Purpose: To examine lenticule decentration and visual quality following small incision lenticule extraction (SMILE) using either the coaxially sighted corneal light reflex (CSCLR) or the tear film mark (TFM) centration method.

Methods: A total of 186 eyes from 93 patients were enrolled in this prospective, randomized, contralateral eye comparison study. Each patient had one eye randomly assigned to the CSCLR group (n = 93) and the contralateral eye to the TFM group (n = 93). Visual outcomes, optical zone decentration, contrast sensitivity, corneal higher order aberrations (HOAs), and the relationships between the magnitude of decentration and induced corneal HOAs were evaluated at 3 months postoperatively.

Results: The magnitudes of total decentration (CSCLR: 0.23 ± 0.13; TFM: 0.22 ± 0.13; P = .996), as well as horizontal and vertical decentration, were comparable between the two methods.
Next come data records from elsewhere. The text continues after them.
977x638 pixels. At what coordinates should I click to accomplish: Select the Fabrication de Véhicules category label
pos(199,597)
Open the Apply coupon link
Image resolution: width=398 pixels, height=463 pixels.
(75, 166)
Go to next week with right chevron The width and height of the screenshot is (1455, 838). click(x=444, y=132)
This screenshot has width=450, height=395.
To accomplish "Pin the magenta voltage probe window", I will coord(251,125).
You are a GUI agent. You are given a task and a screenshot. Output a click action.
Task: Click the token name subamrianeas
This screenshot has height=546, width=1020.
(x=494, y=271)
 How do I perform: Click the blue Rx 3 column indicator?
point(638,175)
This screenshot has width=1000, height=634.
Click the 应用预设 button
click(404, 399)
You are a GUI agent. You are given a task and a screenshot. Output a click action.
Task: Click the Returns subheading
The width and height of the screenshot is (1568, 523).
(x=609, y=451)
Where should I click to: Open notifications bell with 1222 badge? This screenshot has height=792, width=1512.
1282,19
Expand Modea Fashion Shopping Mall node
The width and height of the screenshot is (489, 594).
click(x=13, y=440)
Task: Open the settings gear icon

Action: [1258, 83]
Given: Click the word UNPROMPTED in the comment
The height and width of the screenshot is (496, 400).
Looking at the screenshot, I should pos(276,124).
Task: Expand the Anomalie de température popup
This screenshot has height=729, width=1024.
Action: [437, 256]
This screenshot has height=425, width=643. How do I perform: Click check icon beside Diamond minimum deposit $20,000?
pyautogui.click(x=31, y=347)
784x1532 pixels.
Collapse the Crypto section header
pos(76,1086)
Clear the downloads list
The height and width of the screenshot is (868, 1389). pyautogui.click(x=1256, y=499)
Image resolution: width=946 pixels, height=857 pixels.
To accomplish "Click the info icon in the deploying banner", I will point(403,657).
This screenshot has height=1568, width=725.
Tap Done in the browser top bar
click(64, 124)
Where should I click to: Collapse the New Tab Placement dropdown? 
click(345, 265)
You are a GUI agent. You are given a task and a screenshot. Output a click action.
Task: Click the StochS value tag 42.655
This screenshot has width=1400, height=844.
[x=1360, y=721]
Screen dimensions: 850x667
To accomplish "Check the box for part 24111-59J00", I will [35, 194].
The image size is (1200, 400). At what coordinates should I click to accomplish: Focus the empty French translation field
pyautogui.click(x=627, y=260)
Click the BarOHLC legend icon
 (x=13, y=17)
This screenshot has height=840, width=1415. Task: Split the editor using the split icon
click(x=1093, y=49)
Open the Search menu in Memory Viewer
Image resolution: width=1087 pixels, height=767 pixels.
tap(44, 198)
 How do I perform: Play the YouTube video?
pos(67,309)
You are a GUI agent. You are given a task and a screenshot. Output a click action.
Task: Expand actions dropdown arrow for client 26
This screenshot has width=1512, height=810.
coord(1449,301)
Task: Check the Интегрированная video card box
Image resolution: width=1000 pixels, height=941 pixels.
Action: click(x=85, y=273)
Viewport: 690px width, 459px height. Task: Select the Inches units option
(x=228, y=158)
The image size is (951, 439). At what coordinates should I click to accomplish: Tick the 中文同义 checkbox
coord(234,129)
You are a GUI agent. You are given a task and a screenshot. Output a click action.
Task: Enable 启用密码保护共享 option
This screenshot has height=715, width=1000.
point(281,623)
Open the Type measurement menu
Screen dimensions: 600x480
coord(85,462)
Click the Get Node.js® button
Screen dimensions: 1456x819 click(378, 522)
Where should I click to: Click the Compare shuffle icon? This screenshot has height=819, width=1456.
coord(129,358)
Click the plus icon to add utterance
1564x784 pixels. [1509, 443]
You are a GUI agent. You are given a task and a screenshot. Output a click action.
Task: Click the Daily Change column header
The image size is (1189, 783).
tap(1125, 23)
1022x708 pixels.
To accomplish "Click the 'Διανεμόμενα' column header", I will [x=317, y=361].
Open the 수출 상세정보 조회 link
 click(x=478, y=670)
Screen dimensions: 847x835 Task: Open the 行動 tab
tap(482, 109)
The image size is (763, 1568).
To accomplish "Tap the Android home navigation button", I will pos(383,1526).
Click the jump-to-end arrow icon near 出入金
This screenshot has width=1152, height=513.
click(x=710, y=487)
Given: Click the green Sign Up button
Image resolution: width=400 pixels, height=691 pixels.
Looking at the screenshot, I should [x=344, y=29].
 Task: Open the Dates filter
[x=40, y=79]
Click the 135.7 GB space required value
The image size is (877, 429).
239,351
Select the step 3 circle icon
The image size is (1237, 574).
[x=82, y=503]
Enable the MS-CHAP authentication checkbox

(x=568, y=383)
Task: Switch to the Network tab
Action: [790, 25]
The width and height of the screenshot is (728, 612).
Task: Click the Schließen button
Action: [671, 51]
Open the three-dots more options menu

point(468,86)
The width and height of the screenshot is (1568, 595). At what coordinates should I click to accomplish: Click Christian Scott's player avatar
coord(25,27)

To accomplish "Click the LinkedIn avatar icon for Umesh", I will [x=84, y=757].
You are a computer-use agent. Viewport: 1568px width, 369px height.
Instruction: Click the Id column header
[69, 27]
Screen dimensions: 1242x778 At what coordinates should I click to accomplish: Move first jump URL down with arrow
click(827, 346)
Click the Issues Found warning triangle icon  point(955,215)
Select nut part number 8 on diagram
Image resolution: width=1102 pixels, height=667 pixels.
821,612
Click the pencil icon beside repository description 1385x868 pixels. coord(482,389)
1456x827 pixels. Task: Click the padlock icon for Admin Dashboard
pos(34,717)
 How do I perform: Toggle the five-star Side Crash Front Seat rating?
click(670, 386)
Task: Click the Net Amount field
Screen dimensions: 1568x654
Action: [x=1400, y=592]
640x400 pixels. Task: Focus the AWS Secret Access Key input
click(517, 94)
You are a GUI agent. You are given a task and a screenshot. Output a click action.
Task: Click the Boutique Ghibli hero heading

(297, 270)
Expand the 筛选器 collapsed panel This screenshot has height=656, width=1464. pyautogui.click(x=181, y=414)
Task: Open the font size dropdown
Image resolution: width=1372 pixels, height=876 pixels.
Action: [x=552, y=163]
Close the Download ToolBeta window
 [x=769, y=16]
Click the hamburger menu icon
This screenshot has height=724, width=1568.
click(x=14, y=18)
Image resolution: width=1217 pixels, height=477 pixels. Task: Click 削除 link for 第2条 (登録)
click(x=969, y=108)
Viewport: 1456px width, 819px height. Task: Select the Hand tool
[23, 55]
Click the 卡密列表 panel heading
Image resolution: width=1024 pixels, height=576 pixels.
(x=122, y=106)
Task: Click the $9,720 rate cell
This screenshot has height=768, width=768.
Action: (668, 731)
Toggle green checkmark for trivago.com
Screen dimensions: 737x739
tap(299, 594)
However, in the angle kappa greater than 200 µm subgroup, a statistically significant smaller horizontal decentered displacement was observed in the CSCLR group (0.01 ± 0.16) compared to the TFM group (0.07 ± 0.18) (P = .024). The induced HOAs and contrast sensitivity were comparable between the two methods (all P > .05). Additionally, significant correlations were identified between total decentered displacement and induced HOAs, including RMS HOAs, RMS coma, vertical coma, and RMS spherical aberration, in both groups.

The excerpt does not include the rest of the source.